Cursor releases Composer 2.5 SDK for Python and TypeScript
Cursor opened a Python and TypeScript SDK for building custom agents on Composer 2.5 and paired the launch with a 90% usage discount for the long weekend. Artificial Analysis data still shows Composer 2.5 leading on cost per task, making the SDK launch an efficiency play for builders.

TL;DR
- cursor_ai's launch post says Cursor SDK now exposes Composer 2.5 in both Python and TypeScript for building custom agents.
- The launch came with a temporary pricing hook: cursor_ai's post and Eric Zakariasson's discount note both say Composer usage in the SDK is 90% off for the long weekend.
- Artificial Analysis' coding agent benchmarks, as summarized by ArtificialAnlys' benchmark post and ArtificialAnlys' model details thread, still place Composer 2.5 near the top on cost per task.
- ArtificialAnlys' model details thread says Composer 2.5 standard is priced at $0.50 per million input tokens and $2.50 per million output tokens, while Fast is $3.00 and $15.00.
- Early user chatter from TheZachMueller's repost and kevinkern's multitask post points to Composer 2.5 being used for long-running docs, planning, and multi-agent task splits, not just single-shot edits.
You can read Cursor's Composer 2.5 launch post, browse the SDK landing page, and jump straight to the Python SDK docs. The other useful reference is Artificial Analysis' coding agent index, which is where the cost-per-task claims in ArtificialAnlys' benchmark post and ArtificialAnlys' detailed thread come from.
SDK surfaces
Cursor kept the SDK announcement tight: custom agents, Composer 2.5, Python, and TypeScript.
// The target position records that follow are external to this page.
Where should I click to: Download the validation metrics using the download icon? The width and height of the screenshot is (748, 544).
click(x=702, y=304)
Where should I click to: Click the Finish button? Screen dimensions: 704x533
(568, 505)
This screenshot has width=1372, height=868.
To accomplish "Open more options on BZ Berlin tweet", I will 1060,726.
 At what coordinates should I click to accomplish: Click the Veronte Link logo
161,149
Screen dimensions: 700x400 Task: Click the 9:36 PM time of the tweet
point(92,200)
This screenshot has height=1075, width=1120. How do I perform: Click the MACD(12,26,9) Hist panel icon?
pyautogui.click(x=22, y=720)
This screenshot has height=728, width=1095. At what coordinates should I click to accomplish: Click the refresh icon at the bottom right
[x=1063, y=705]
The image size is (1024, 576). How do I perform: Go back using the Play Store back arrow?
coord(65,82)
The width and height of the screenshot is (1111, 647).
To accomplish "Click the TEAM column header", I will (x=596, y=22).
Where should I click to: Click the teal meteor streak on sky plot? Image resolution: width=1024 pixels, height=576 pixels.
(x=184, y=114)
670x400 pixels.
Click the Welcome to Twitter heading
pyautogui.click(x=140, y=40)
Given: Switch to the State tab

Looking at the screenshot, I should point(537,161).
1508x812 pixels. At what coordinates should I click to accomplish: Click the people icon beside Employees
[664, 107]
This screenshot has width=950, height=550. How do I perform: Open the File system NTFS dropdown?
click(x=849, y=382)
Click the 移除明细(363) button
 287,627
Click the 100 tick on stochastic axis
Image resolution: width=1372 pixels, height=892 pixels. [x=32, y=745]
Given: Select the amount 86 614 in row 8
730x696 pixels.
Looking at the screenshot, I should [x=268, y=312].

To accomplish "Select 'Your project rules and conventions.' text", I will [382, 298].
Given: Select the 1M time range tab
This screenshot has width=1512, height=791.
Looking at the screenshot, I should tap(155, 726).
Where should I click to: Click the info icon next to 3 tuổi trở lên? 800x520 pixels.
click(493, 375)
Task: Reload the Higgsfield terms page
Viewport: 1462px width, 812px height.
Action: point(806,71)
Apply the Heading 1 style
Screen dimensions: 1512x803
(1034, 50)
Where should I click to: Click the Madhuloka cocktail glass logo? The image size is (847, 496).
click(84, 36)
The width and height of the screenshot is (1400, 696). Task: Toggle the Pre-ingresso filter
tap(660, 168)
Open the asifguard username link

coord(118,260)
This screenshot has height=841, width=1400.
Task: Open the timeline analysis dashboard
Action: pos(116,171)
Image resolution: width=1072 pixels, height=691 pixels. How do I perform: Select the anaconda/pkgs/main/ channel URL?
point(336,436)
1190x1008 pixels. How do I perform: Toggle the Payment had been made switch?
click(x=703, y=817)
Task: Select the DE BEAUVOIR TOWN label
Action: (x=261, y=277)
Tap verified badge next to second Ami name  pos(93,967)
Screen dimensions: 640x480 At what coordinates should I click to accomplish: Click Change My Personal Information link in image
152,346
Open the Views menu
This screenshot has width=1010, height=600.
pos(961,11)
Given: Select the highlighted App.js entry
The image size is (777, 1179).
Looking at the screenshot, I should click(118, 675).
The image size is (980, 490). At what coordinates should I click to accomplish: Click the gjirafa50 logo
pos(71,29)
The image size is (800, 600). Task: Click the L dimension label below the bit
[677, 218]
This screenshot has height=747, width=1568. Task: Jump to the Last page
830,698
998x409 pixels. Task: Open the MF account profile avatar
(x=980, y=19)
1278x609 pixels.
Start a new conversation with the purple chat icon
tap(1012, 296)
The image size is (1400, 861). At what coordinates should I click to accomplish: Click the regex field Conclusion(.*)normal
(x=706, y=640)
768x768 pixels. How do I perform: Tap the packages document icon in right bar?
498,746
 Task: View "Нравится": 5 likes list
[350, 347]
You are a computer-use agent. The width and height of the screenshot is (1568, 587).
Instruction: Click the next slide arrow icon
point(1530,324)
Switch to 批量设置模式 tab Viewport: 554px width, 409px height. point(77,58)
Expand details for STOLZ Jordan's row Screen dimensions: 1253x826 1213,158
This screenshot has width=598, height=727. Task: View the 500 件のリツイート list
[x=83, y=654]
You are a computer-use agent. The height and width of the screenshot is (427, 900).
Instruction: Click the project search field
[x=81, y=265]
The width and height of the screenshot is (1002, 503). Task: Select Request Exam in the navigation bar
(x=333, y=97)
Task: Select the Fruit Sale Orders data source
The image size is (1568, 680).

The official post links directly to the Python docs, while Eric Zakariasson's SDK pointer separately points builders to the SDK package page.
- cursor_ai says the SDK now supports building agents with Composer 2.5.
- The official docs linked from that post land on Python SDK docs.
- Eric Zakariasson's SDK pointer links to the broader SDK page, which gives Cursor a programmatic surface outside the IDE and CLI framing from the original Composer release.
90% off weekend
The real ship vehicle here is pricing. Cursor paired the SDK release with a weekend discount large enough to push experimentation into impulse-buy territory.
Eric Zakariasson's discount note calls out 90% off Composer 2.5 in the SDK, and cursor_ai's launch post repeats the same offer in the official announcement. That discount matters more because Composer 2.5 was already competing on low cost in Cursor's own stack.
Cost curve
The benchmark backdrop is why the SDK story matters. Cursor is not exposing a prestige model first, it is exposing the cheap one that has been overperforming its price tier.
According to ArtificialAnlys' model details thread, Composer 2.5 scored 62 on the Coding Agent Index, up from 48 for Composer 2. The same thread says standard Composer 2.5 costs about $0.07 per task, Fast costs about $0.44, and both sit well below the higher-effort Opus 4.7 and GPT-5.5 configurations above them.
ArtificialAnlys' benchmark post adds that Composer 2.5 used 1.6 million tokens across its Coding Agent Index runs, versus as much as 5.7 million for other leading models. That is a cleaner explanation for the pricing story than token list price alone.
Fast and standard
Artificial Analysis says Cursor is serving one model in two operating points, and the tradeoff is pretty blunt.
- ArtificialAnlys' Fast versus standard breakdown measured Fast at 6.7 minutes per task versus 9.3 minutes for standard, about 39% faster.
- The same post says Fast costs about 6x more per task, aligned with a 6x token pricing jump.
- WesRoth's benchmark summary separately notes that Fast is one of the quickest agents tested, but the premium buys responsiveness, not a different base model.
Workflow signals
The most interesting early usage signals are about harness design, not raw evals. People are describing Composer 2.5 as something they hand heavier planning and coordination work to.
kevinkern's multitask post describes using Cursor's /multitask mode to send different models to different tasks and track plan history through plandb, with verify loops added when a task fails. Separately, TheZachMueller's repost says Composer 2.5 is already landing for heavy work on docs, configs, skills, plans, and prompts, which is a more specific early usage pattern than the benchmark charts show.